CDN observability: What HTTP logs tell you about user experience
In recent studies by an observability tool vendor, over 50% of developers and operators said that they rely on customers to tell them about errors - meaning that there is a sizable blind spot in their monitoring systems. Conversely, teams that have comprehensive monitoring and observability solutions in place were 30% more likely to be inthe highest-performing group of DevOps teams (see the DORA State of DevOps report 2018 for more details). So today, let's look at closing another gap in making web applications observable and finding errors quickly: collecting metrics from the CDN (Content Delivery Network) logs and generating real-time insights, like increases in error rates on certain pages, or dips in processed traffic.

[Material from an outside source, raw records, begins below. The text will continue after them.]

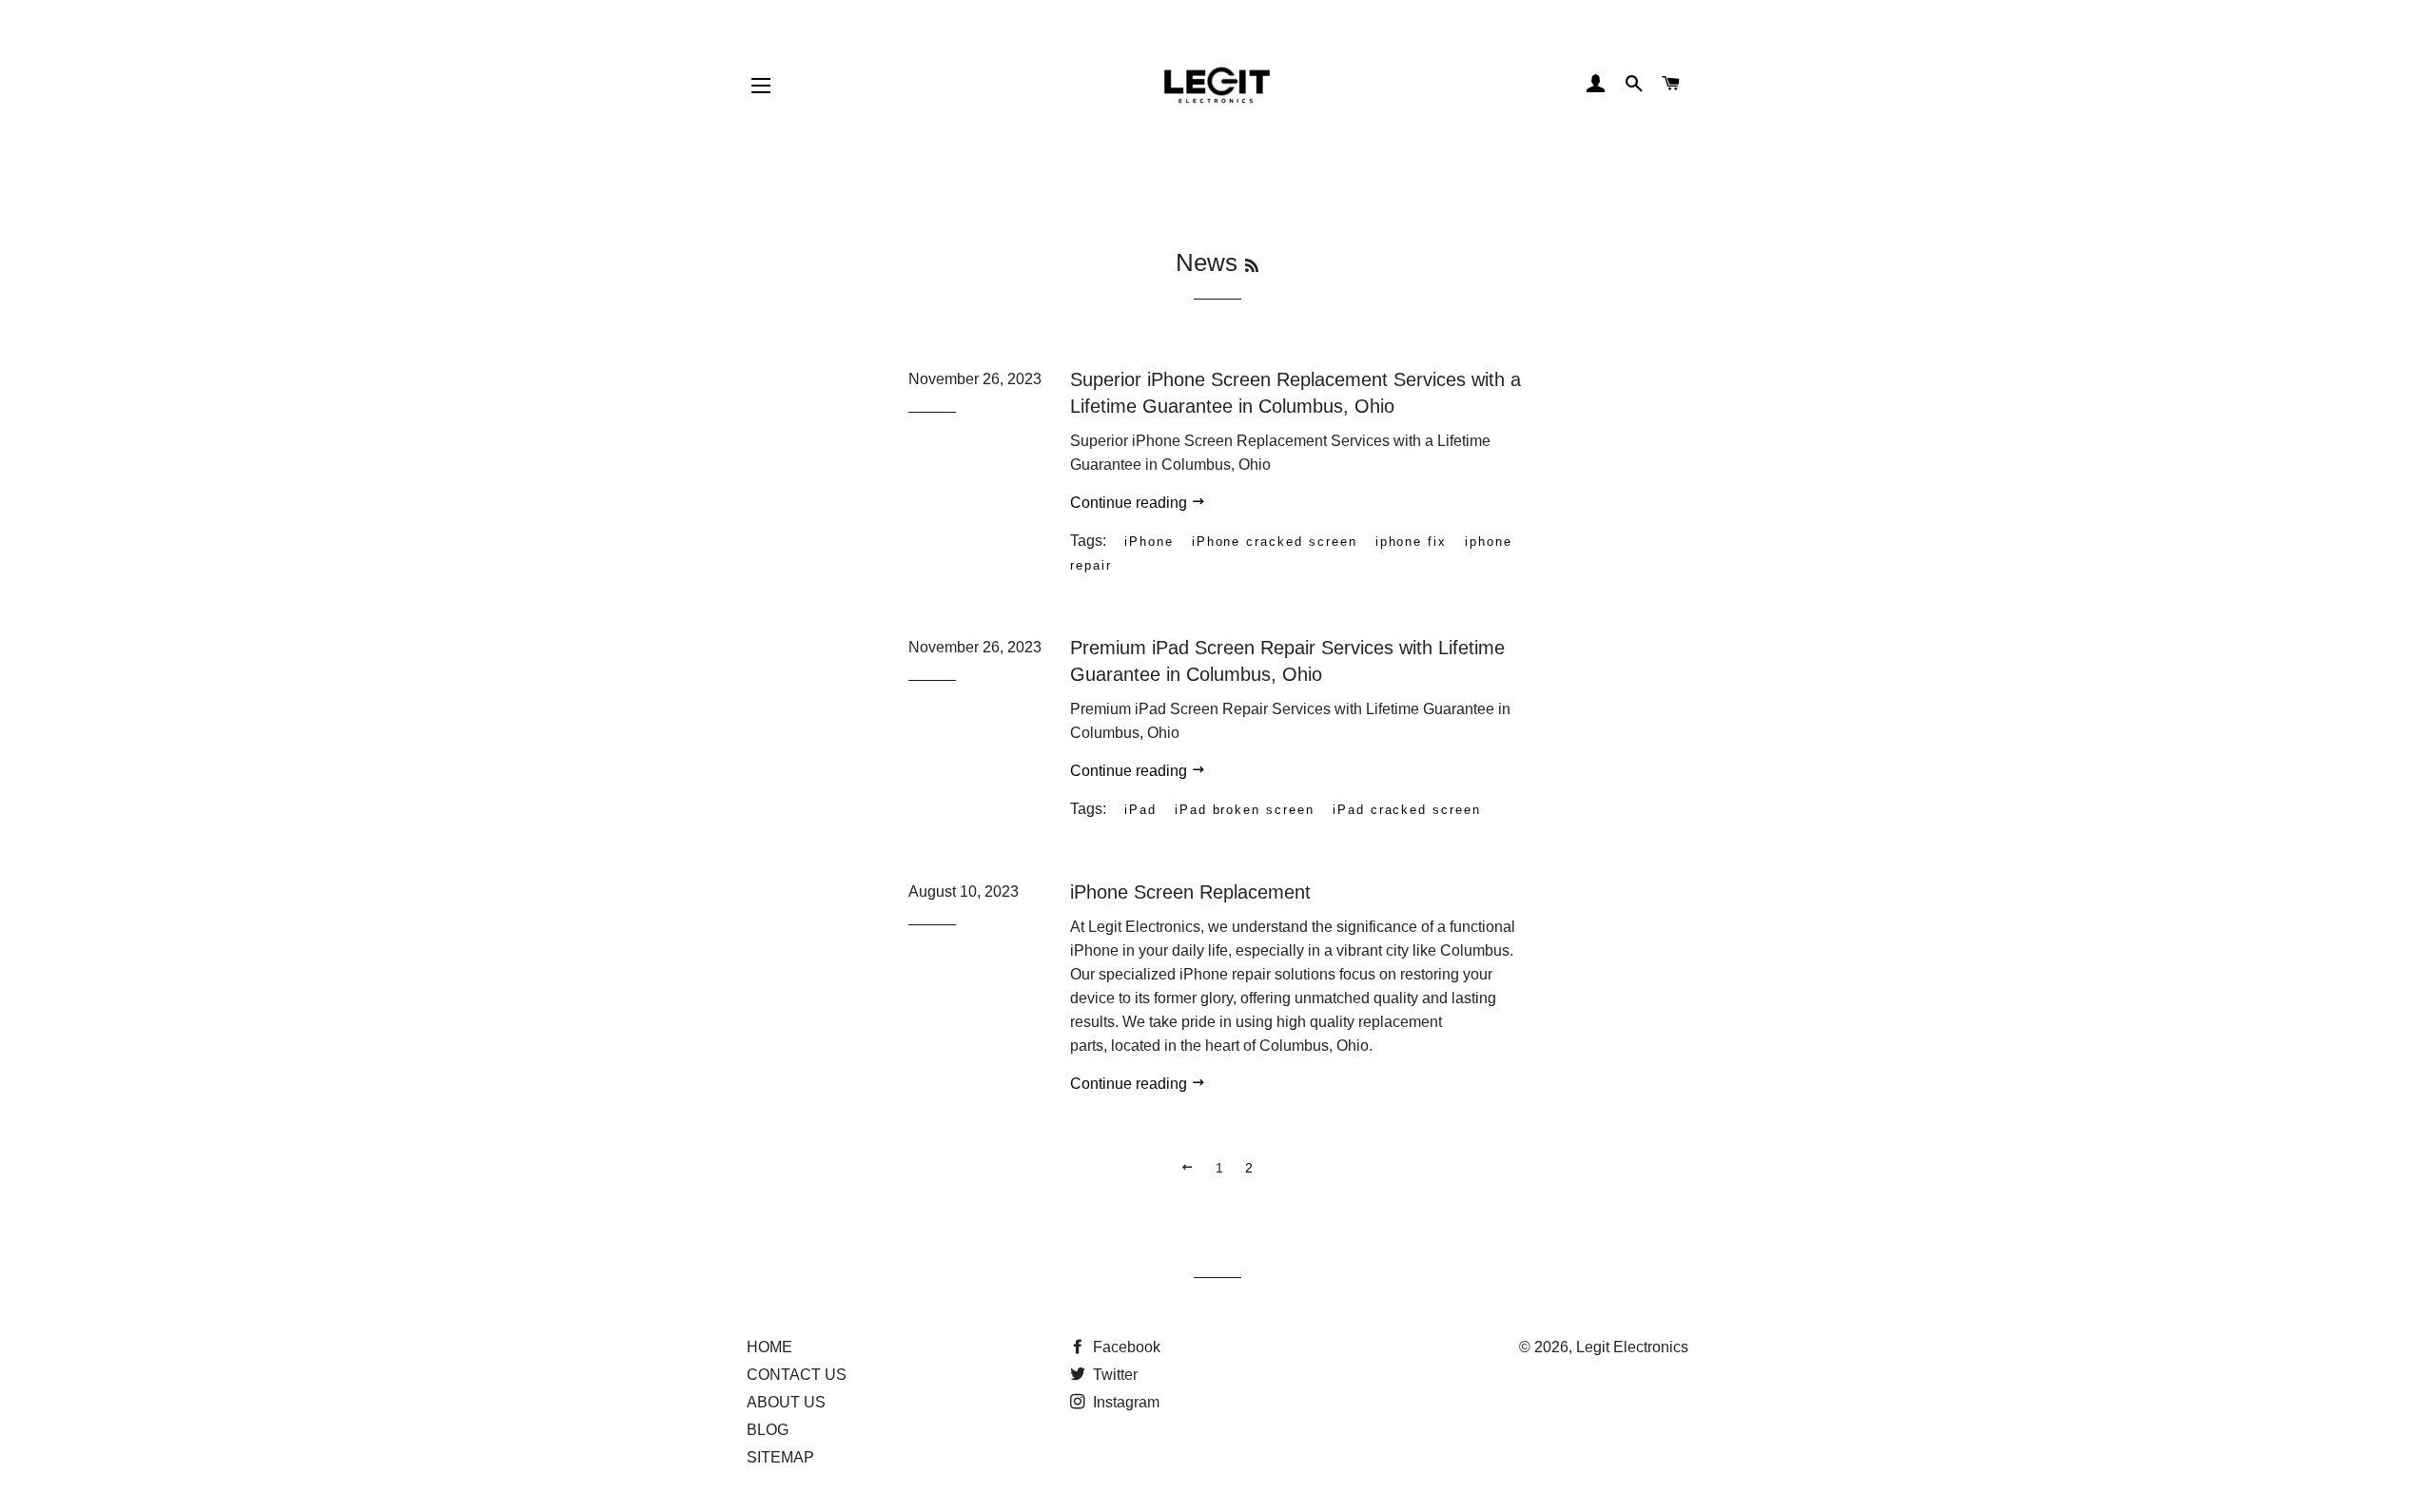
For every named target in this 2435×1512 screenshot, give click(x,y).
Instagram (1124, 1402)
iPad (1140, 810)
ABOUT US (786, 1402)
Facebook (1124, 1347)
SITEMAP (780, 1457)
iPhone (1149, 541)
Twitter (1113, 1375)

HTTP logs are surprisingly rich data sources. When processed, they can expose data about traffic patterns and error rates, split across different types pages and stages in the user journey. For example., reading HTTP logs in an e-commerce environment, we might see traffic on category and search pages rising first, followed by product detail pages, followed by view cart and checkout calls.That makes these logs an interesting source of information for forecasts. By looking at the trends for category and search pages alone, we can make informed forecasts on the order count in 10-30 minutes time.
HTTP logs were the primary source of user experience monitoring in the early days of the internet. They have fallen out of favor since; web analytics vendors place Javascript code on pages instead, in order to collect data from a user perspective across various different web applications. That way, HTTP logs don't have to be collected from those individual applications, and it becomes easy to track what each user does during his or her session. However, web analytics tools have some blind spots, which make them problematic for monitoring purposes:
- All pages must be instrumented. If the Javascript tracking code is missing on a certain page, or a certain application, then it won't show up in reports.
- Accuracy of reporting depends on how pages are instrumented. If incorrect tracking code is inserted on a page, it will be incorrectly reported.
- Connection problems and server errors will not show up. If a user can't retrieve an HTML page, the Javascript instrumentation will not be triggered and web analytics won't receive a report.
- When the CDN delivers cached content, we will continue to see web analytics data even when the web servers themselves are already down.
As outlined in "10 steps for fixing scalability issues in large-scale web applications", we need accurate measurements from a user perspective to be able to detect issues, and to calibrate load tests. Processing HTTP logs from the CDN closes many of the blind spots in web analytics. CDNs like Akamai can make HTTP log streams available for a whole site, across all underlying applications. That makes it possible to process the data in real-time, to better understand what web responses users are getting. Processing CDN logs is not an algorithmically difficult problem; the problem is that there is so much data. The challenge is to build a scalable yet affordable solution that can process millions of daily log lines at a low cost.
For a client in the e-commerce industry, we built a simple yet scalable solution: Edgesense is an open-source tool using serverless functions and streaming services on AWS. How it works:
- Collects data from the CDN
- Processes the data, in order to map URLs to certain types of pages and stages in the user journey
- Calculate metrics on the data, such as the number of total requests, and number of requests by HTTP status code and URL pattern
- Make metrics available to monitoring systems, to visualize the data and make it available for alerting
The client has been using this solution since mid-2018. Their teams have been able to quickly detect problems after software releases a number of times, lowering their mean time to resolve (MTTR) this kind of incident. The CDN log data is also being used in reporting DevOps KPIs, such as error rates.